* SOURCE TEXT
Microsoft is laying off more than 6,000 employees, accounting for around 3% of its global workforce, in one of the company’s most significant rounds of job cuts since 2023. The announcement came on Tuesday, and marks a major move in Microsoft’s ongoing efforts to streamline operations amid shifting market dynamics.
“We continue to implement organizational changes necessary to best position the company for success in a dynamic marketplace,” said Microsoft spokesperson Pete Wootton in a statement.
Layoffs Affect All Levels and Departments
The latest job cuts are expected to affect teams across all levels of Microsoft’s operations. Reports indicate that employees at Microsoft-owned LinkedIn and international offices are among those impacted. This wave of layoffs follows months of “performance-based” reductions and comes amid Microsoft’s broader strategy to reduce layers of management.
In an earnings call on April 30, Microsoft CFO Amy Hood hinted at these changes, stating the company is aiming to “build high-performing teams and increase agility by reducing layers with fewer managers.”

* THE DATA

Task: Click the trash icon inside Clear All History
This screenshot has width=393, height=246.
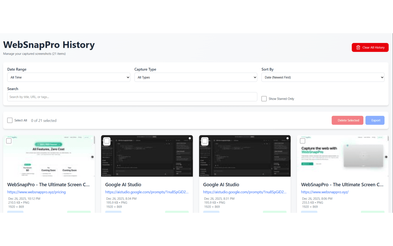Action: tap(358, 47)
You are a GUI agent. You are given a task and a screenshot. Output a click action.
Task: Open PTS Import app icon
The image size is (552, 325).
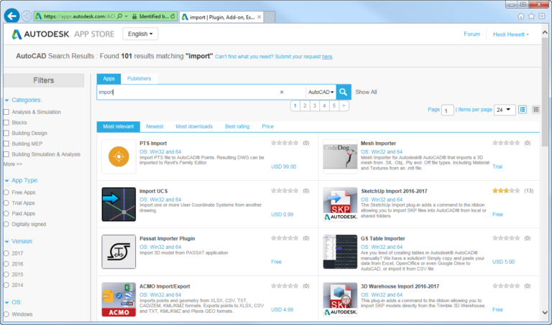coord(119,156)
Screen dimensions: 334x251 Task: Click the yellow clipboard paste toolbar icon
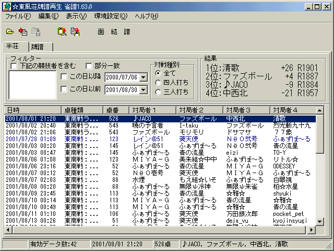tap(62, 31)
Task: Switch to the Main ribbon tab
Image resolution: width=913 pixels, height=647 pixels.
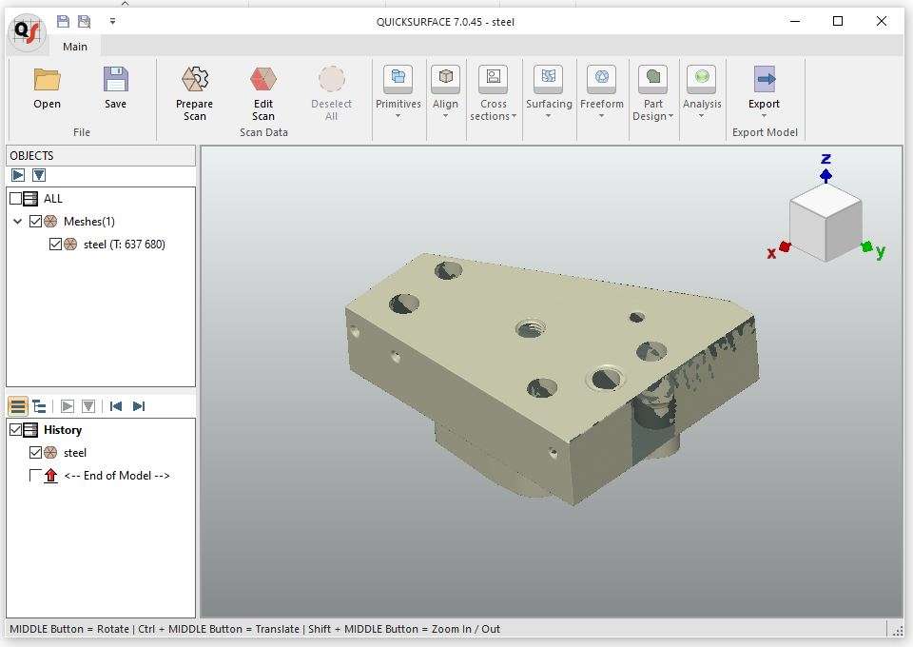Action: click(75, 47)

* ACTIVITY
Using the text on the Microsoft layoffs, answer these:
(a) About what share of Microsoft's global workforce do the job cuts make up?
(b) Which Microsoft spokesperson gave the statement quoted in the text?
(c) On what date did CFO Amy Hood hint at the changes, and in what setting?

* FINISHED TASK
(a) Around 3%.
(b) Pete Wootton.
(c) April 30, in an earnings call.